Across all entries below, how many lines include "Policy"? Answer with the number alone.

EXTRACTED DATA
....................

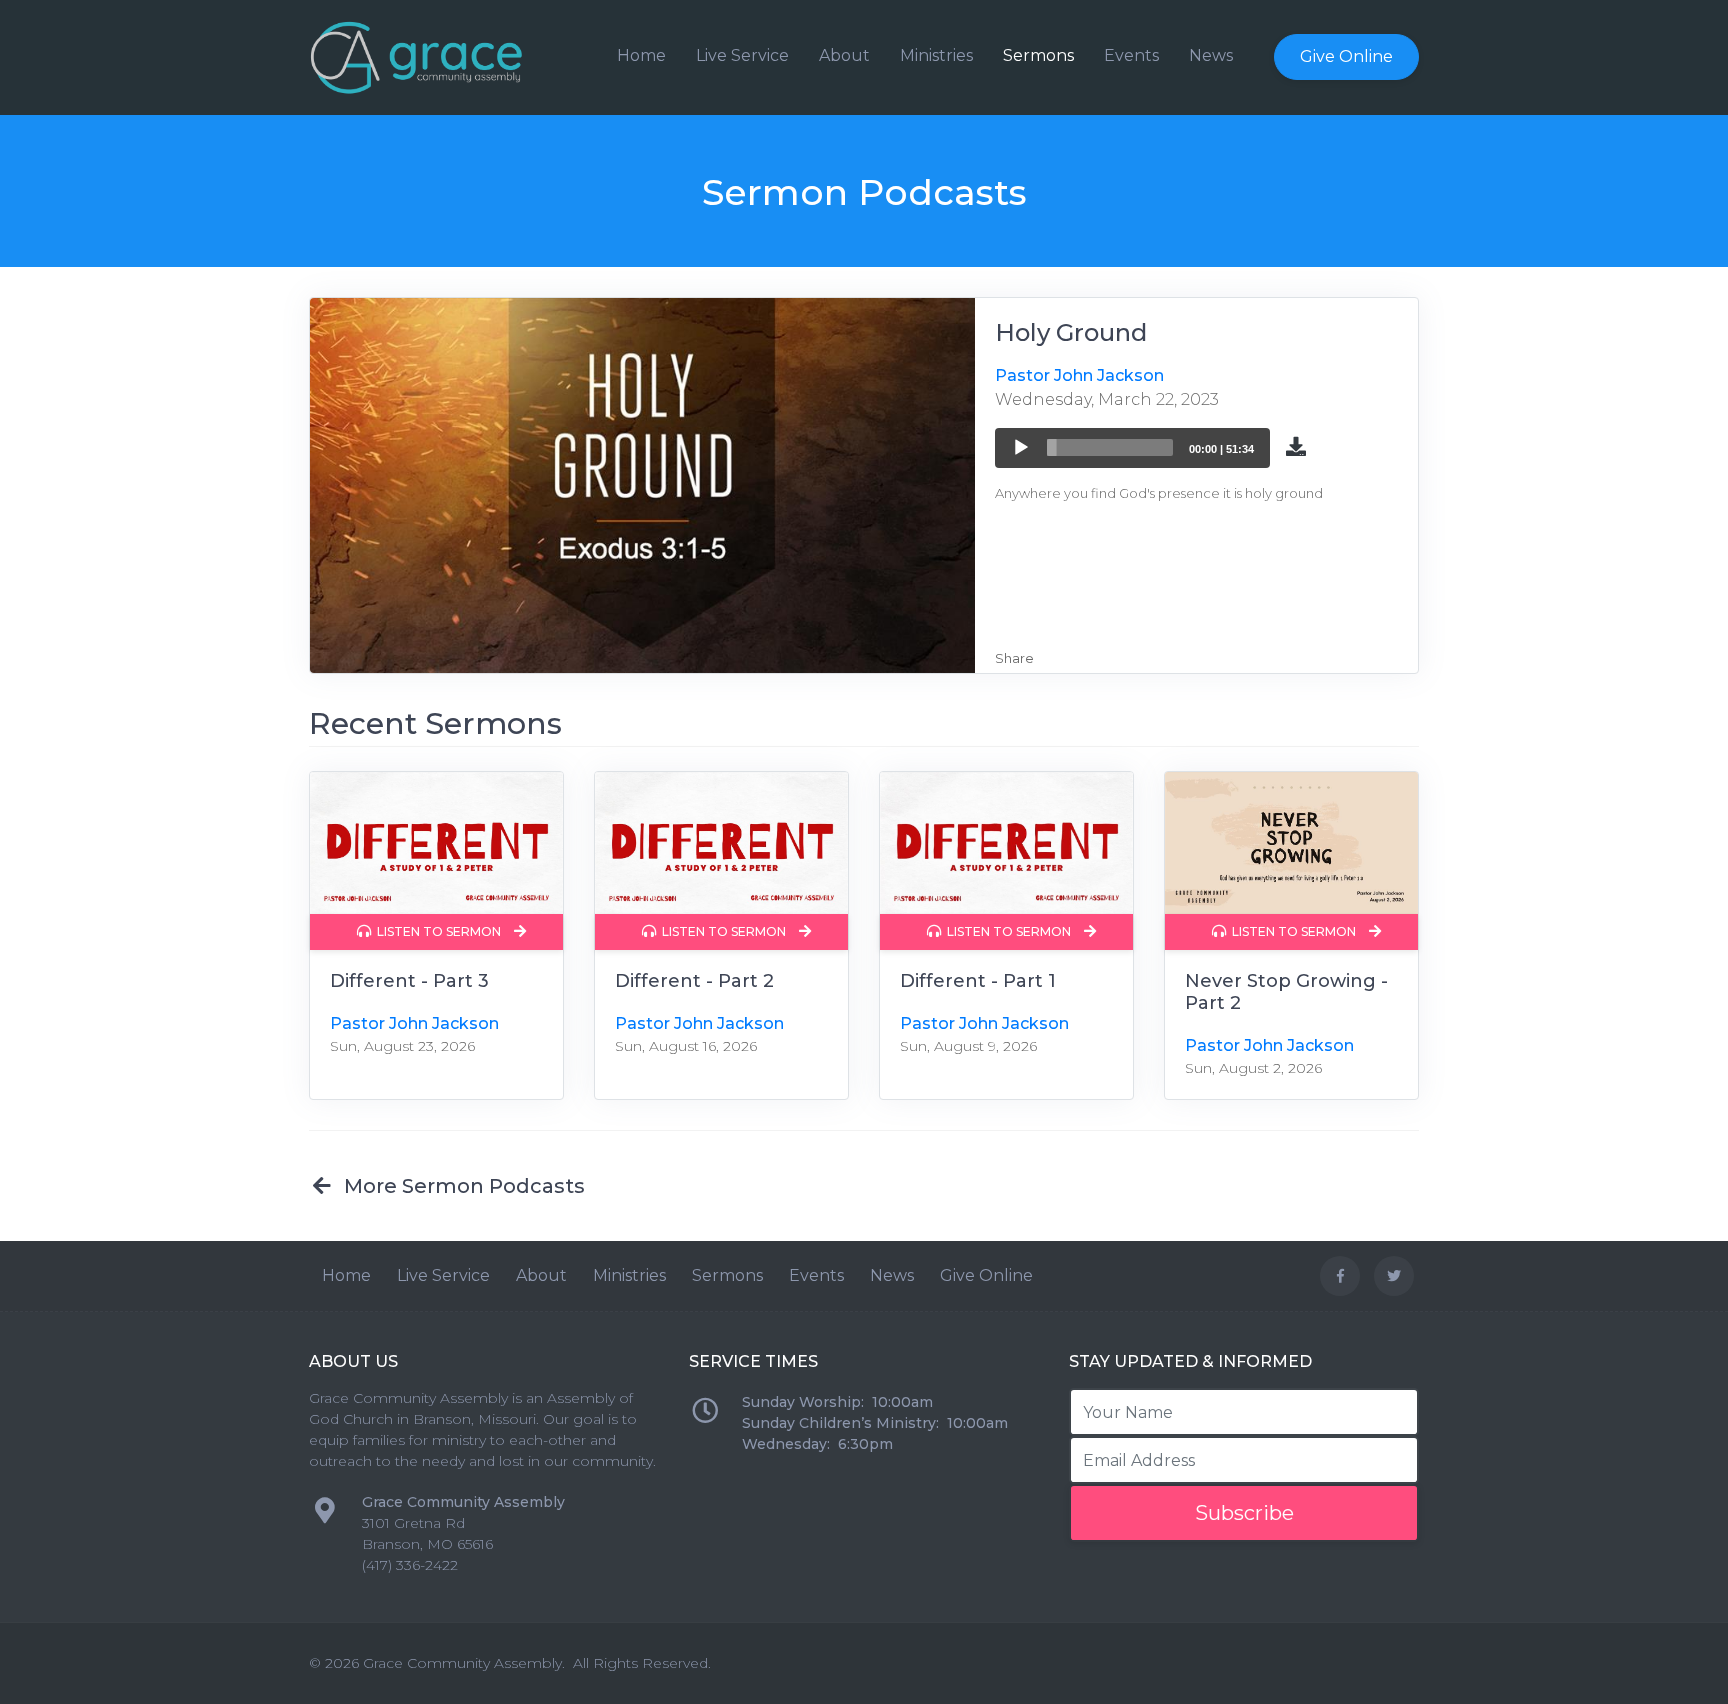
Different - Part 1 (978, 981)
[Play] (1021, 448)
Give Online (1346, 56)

....................

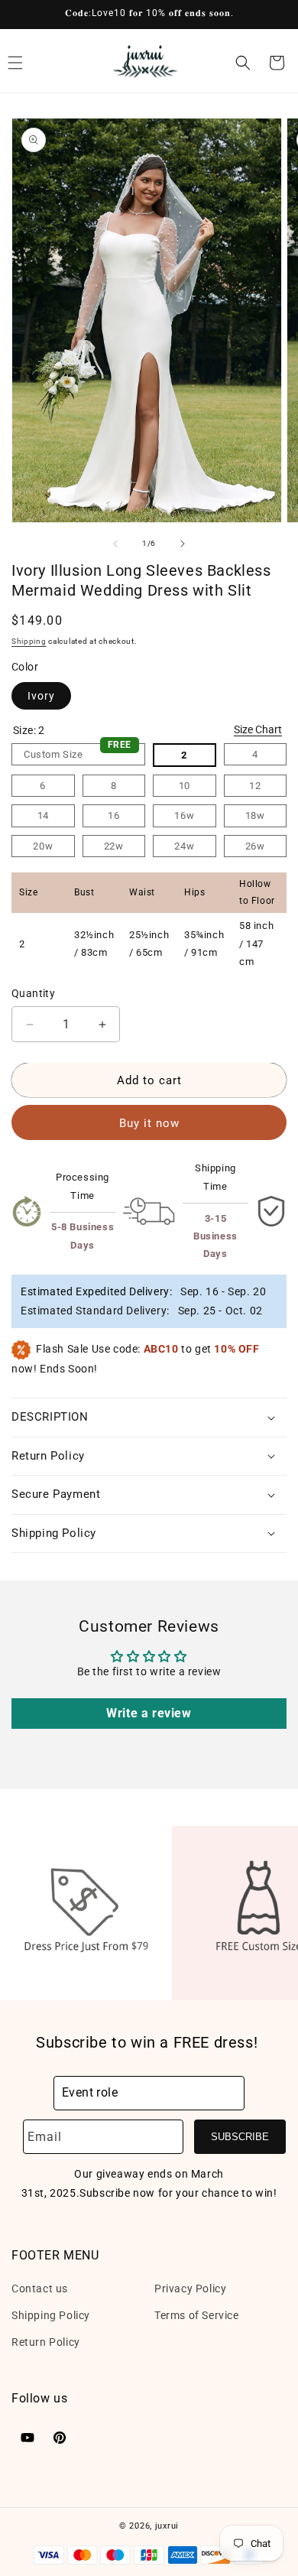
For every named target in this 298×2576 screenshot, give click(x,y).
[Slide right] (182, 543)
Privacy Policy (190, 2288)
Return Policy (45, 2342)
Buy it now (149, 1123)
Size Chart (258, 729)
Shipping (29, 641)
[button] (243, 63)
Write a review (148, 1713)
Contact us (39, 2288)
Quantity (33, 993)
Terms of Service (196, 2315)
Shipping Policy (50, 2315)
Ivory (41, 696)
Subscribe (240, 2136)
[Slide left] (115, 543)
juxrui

....................

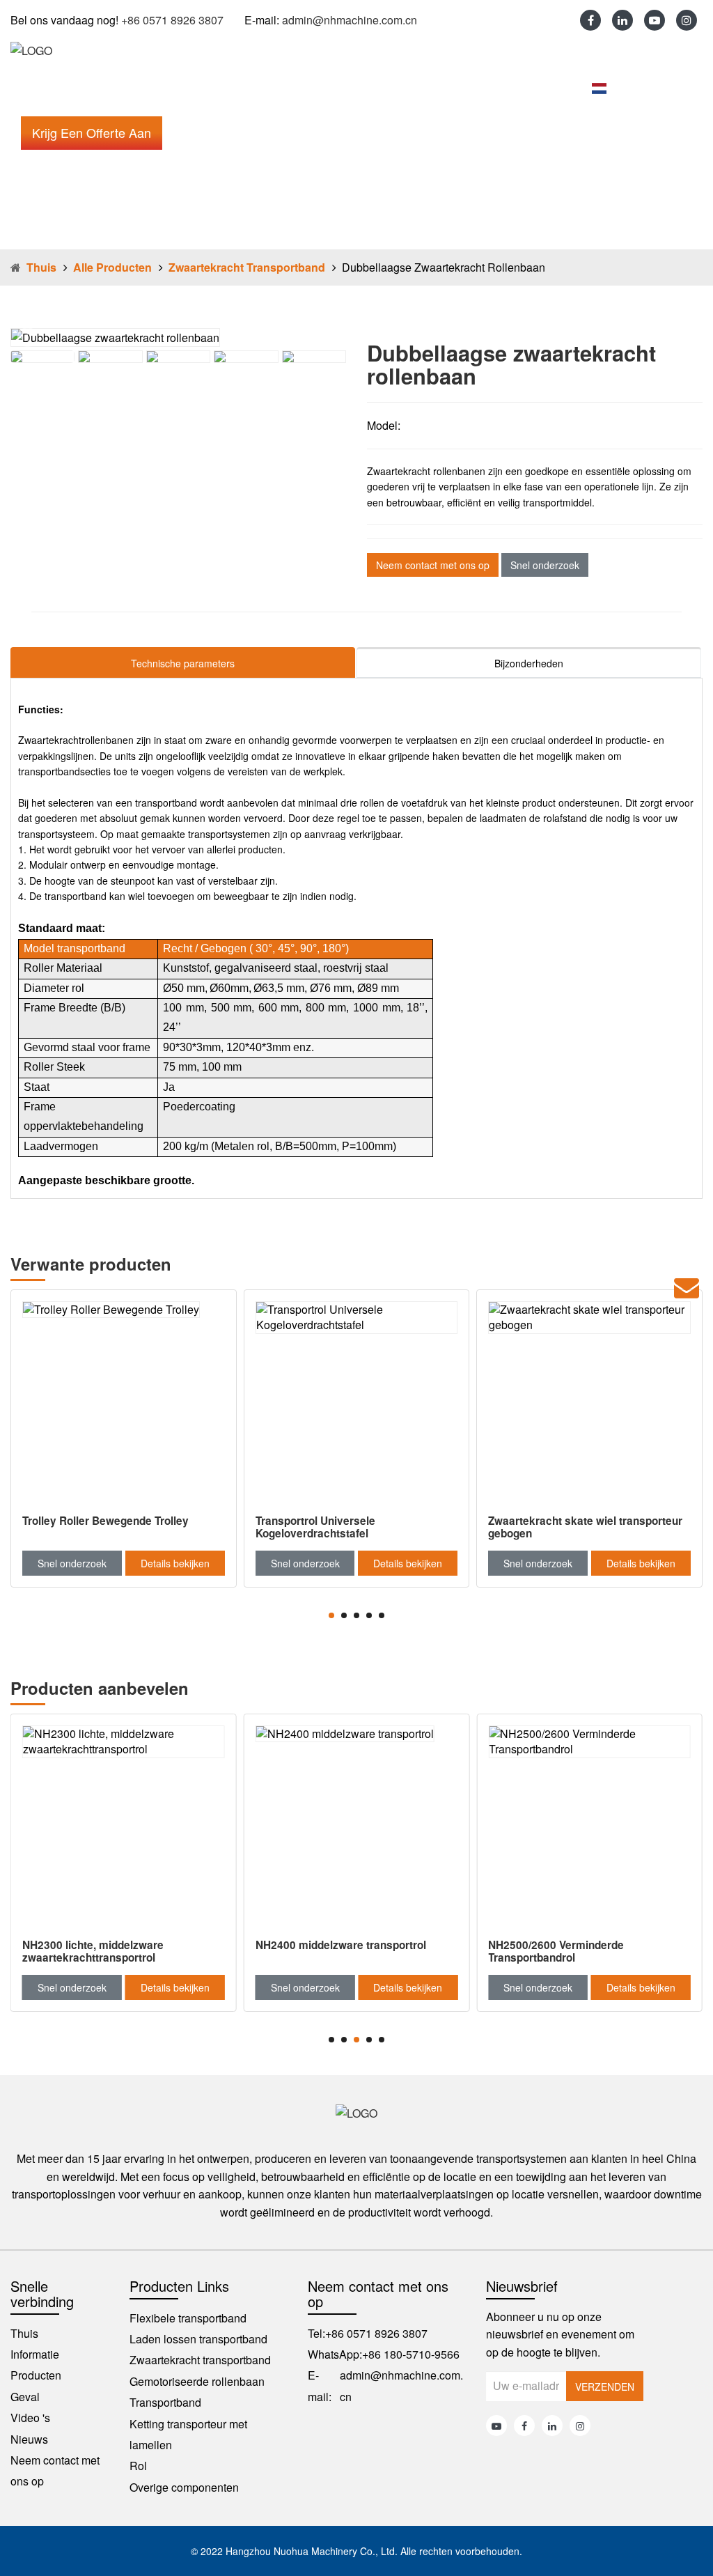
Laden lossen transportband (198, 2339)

....................

TASK SOLUTION
3